EXHIBIT 10.64
ADC
APPLIED DATA COMMUNICATIONS
May 15, 2001
Xx. Xxxxxx X. Xxxxx
00000 Xxxxxxx Xxxx Xx # 00 X
Xxxxx Xxxxx, XX 00000
Dear Xx. Xxxxx:
Your note agreement with Applied Data Communications, Inc. ("ADC") provides for
the exchange of such note into registered shares of ADC's common stock in
quantity to include all principal, interest and fees, at the rate of one share
for every $.80 of such principal, fees and interest.
ADC has been endeavoring to implement such conversion for the past several
weeks. We have been advised by counsel that the specific shares we anticipated
using for this purpose, would no longer be considered as "registered". Although
the shares were considered as registered at one time, their reacquisition by an
"affiliate" of ADC, as defined, changes their status to that of unregistered
shares.
Consequently, ADC is currently unable to provide such shares, pursuant to our
obligation to you. Reflecting on this, and in discussions with Xx. Xxxxxx X.
Xxxxx, an advisor to the company, ADC is offering an alternative conversion
program which we believe will be beneficial to you.
ADC is offering to convert your note into ADC preferred stock, Series B, which
is convertible into common shares, at the rate of 100 shares of common for each
share of the Series B preferred stock, with voting privileges based on the
number of common shares into which the Series B preferred stock is convertible.
As Xxxxxx xxx have already have advised you, as a further acknowledgment of the
alteration this represents to your agreement, ADC is offering to adjust the
number of Series B preferred shares upward by 20%. This will provide to you an
additional 20% common shares, over that to which you would otherwise have
received.
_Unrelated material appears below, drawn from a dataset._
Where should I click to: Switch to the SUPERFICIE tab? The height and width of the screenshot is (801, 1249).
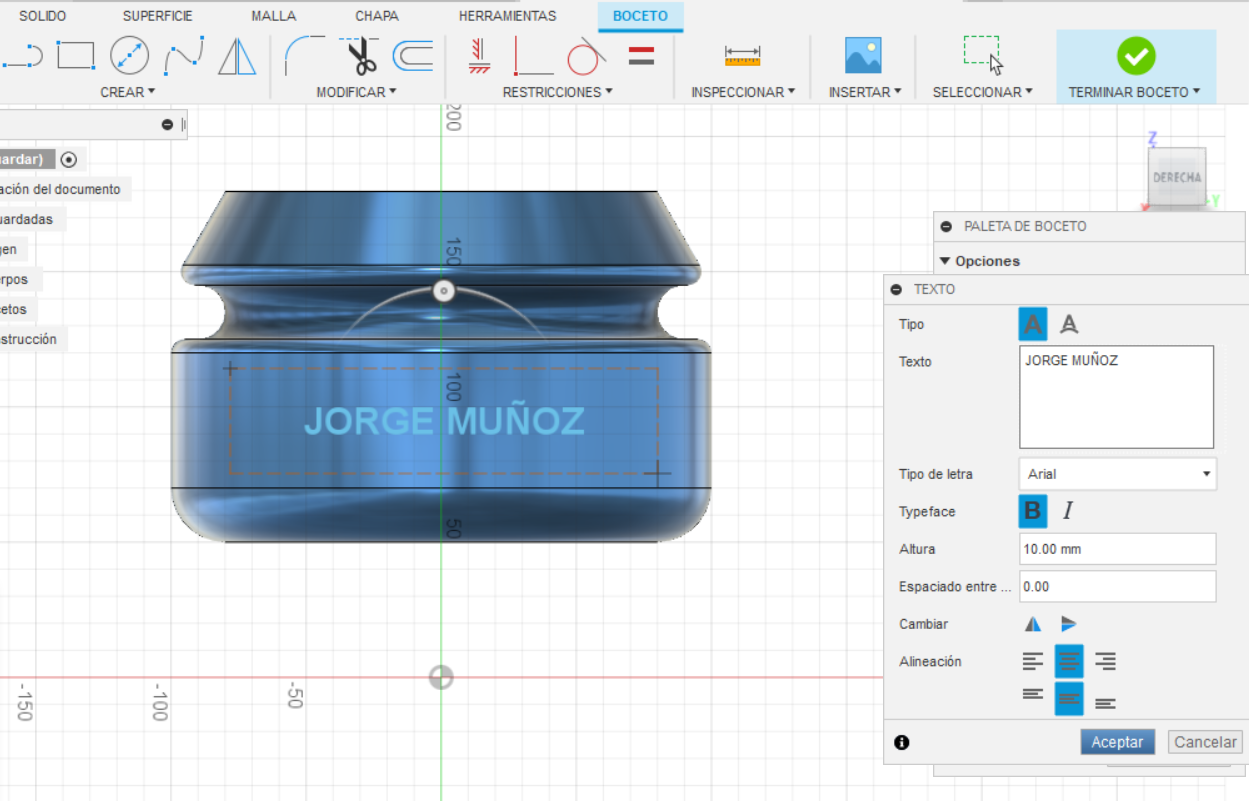click(x=157, y=16)
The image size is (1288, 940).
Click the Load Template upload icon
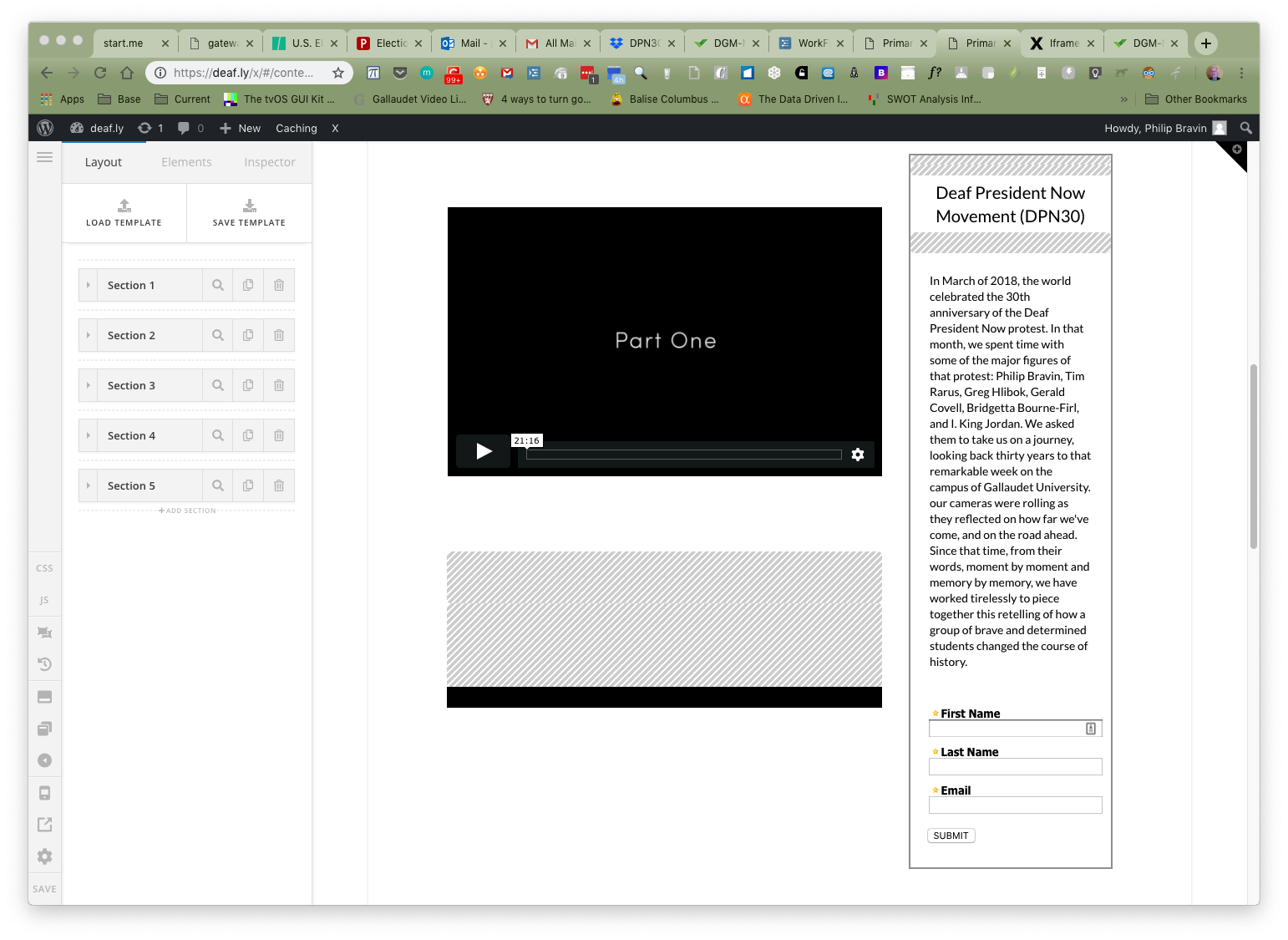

ADC will convert such Series B shares to common shares, and to
register such shares within the fourth calendar quarter of 2001.
Should you elect not to accept this offer, ADC will provide registered common
shares prior to the end of ADC's fiscal third quarter.
ADC apologizes for the inconvenience this may represent to you, and sincerely
hopes that you will find this to be an acceptable compensation for the
accommodation we are requesting.
Anticipating your continued support, we are enclosing a new certificate for the
appropriate number of Series B shares. We request that you acknowledge receipt
of such shares, by executing the duplicate copy of this document below, and
returning it to ADC.
Thank you once again for your continued support.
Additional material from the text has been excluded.